Al via la smart solution del MiBAC per la gestione cloud dei cantieri di restauro

13 gennaio 2012

L'Italia che ci accoglie nel nuovo anno è senza dubbio un paese alla ricerca di soluzioni smart che garantiscano trasparenza e una gestione efficace ed efficiente delle risorse.

In questa ottica di innovazione, l'esigenza forte delle Soprintendenze si esprime nella necessità di migliorare la gestione amministrativa e tecnica dei cantieri di restauro, in modo da ottimizzare il flusso e l'organizzazione di tutta la documentazione che ne consegue.

Più grandi sono i cantieri, maggiori sono le difficoltà gestionali: le Soprintendenze miste, che più frequentemente si misurano con cantieri di grandi dimensioni, necessitano di soluzioni che permettano di integrare i dati con un'immagine fedele e misurabile dell'oggetto dell'intervento, incrociando la documentazione tecnica prodotta dal restauro, con quella relativa al bene e alla sua storia.

Rendere semplice significa rendere disponibile a tutti gli addetti al settore uno strumento unico:

  • per la valutazione preventiva in termini di tempi e di costi di un intervento;
  • per la gestione della documentazione storico artistica e di quella tecnico scientifica;
  • per la manutenzione e il monitoraggio.

Questa è la direzione in cui investe il MiBAC - Ministero per i Beni e le Attività Culturali, che per il 2012 predispone un finanziamento a favore delle Soprintendenze PSAE e BAP e SAE che potranno così accogliere al meglio e con personale appositamente formato le novità apportate dall'adozione di SICaR - Sistema Informatizzato per la Catalogazione dei cantieri di Restauro quale piattaforma informatica condivisa per la gestione della documentazione relativa ai cantieri di restauro.
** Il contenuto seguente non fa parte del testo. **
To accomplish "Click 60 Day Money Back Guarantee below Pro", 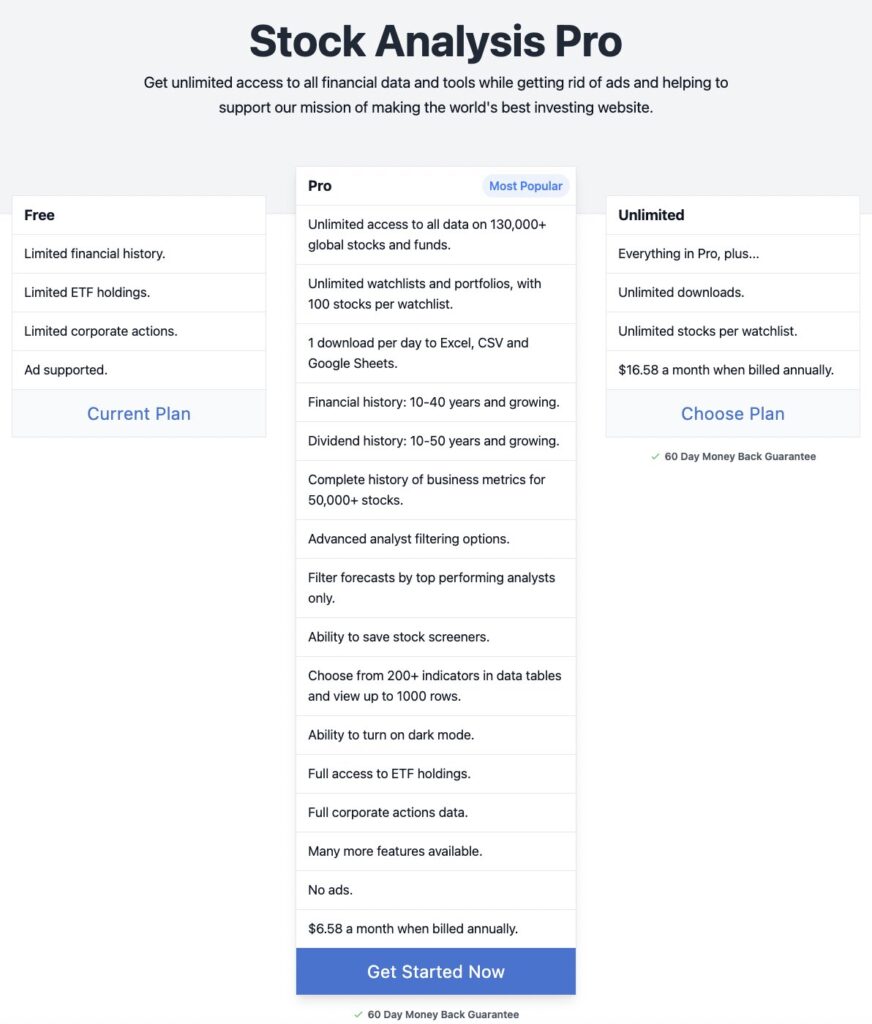I will (x=443, y=1014).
Infatti, sulla scia dell'accordo firmato con Liberologico a settembre 2011, il MiBAC inaugura il nuovo anno dando avvio alla fase finale del progetto RE.ARTE - Restauri in Rete, avviato nel 2008 e finalizzato alla diffusione di SICaR.

L'Arch. Antonia Pasqua Recchia, direttrice generale del MiBAC, ha annunciato [circolare n°31/2011 DGPaBAAC] che "al fine di raggiungere pienamente gli obiettivi fissati con l'avvio del progetto è necessario mettere a regime l'uso del Sistema", già adottato in via sperimentale da circa quaranta istituti del Ministero e altri enti pubblici che ne hanno fatto richiesta. Da questo momento, quindi, tutti gli istituti dovranno "prevedere, in sede di perizia e di capitolato per i lavori promossi e finanziati dal Ministero, una clausola che richieda l'inserimento in SICaR/web della documentazione prodotta durante la progettazione e l'esecuzione dell'intervento".
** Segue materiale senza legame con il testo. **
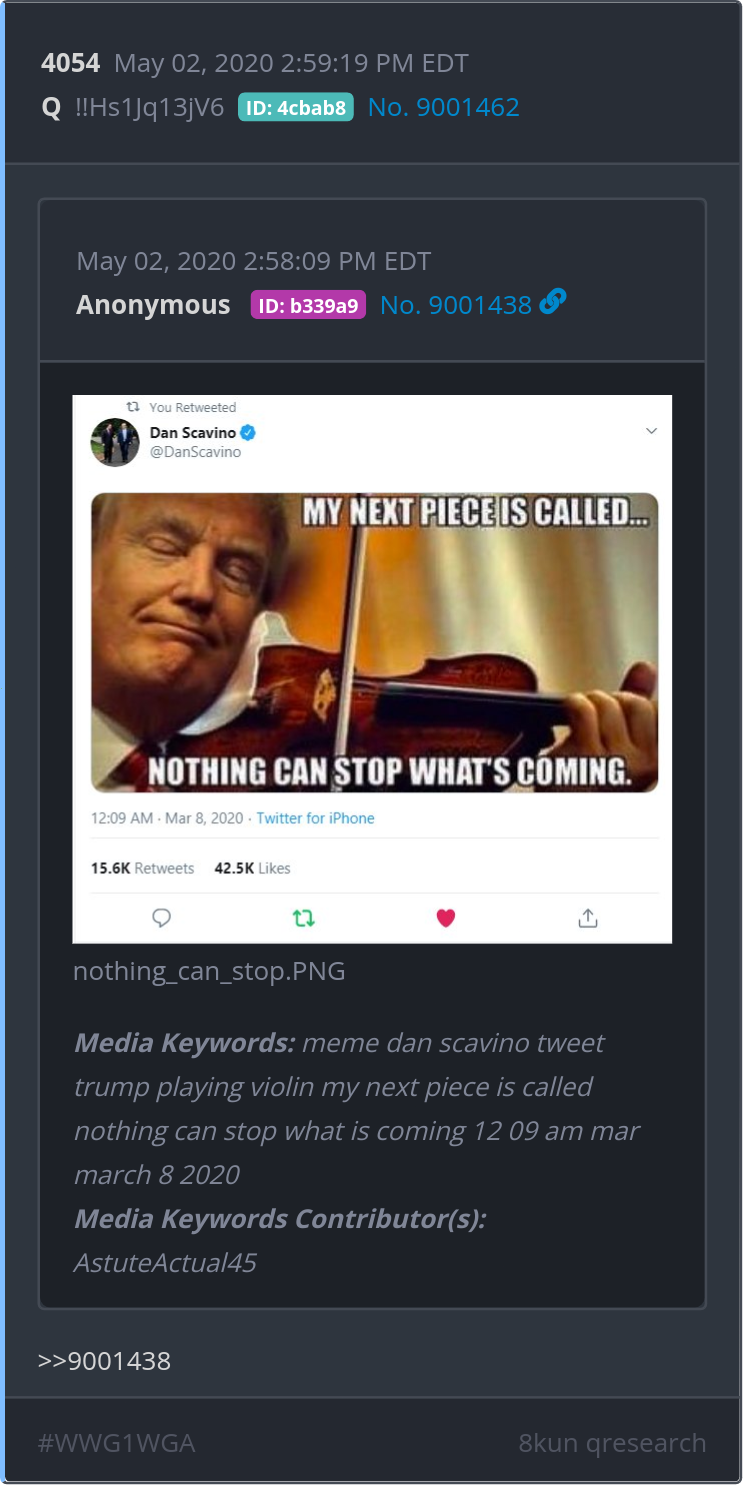The width and height of the screenshot is (744, 1486).
Task: Click the 8kun qresearch board label
Action: pos(612,1443)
Ad oggi SICaR gestisce 200 cantieri e tra gli enti che lo utilizzano, oltre alle numerose Soprintendenze, possiamo elencare:

  • Centro Conservazione e Restauro "La Venaria Reale"
  • Centro Regionale per il Recupero dei Centri Storici Calabresi
  • Comune di Firenze
  • Comune di Modena
  • Opera della Primaziale Pisana
  • Scuola Normale Superiore
  • Scuola Universitaria professionale della Svizzera Italiana
  • Universidad Politecnica de Valencia, Departamento de Conservación y Restauratión
  • Università di Pisa, Dipartimento di Scienze Storiche del Mondo Antico
  • Università di Udine, Laboratorio L.I.D.A.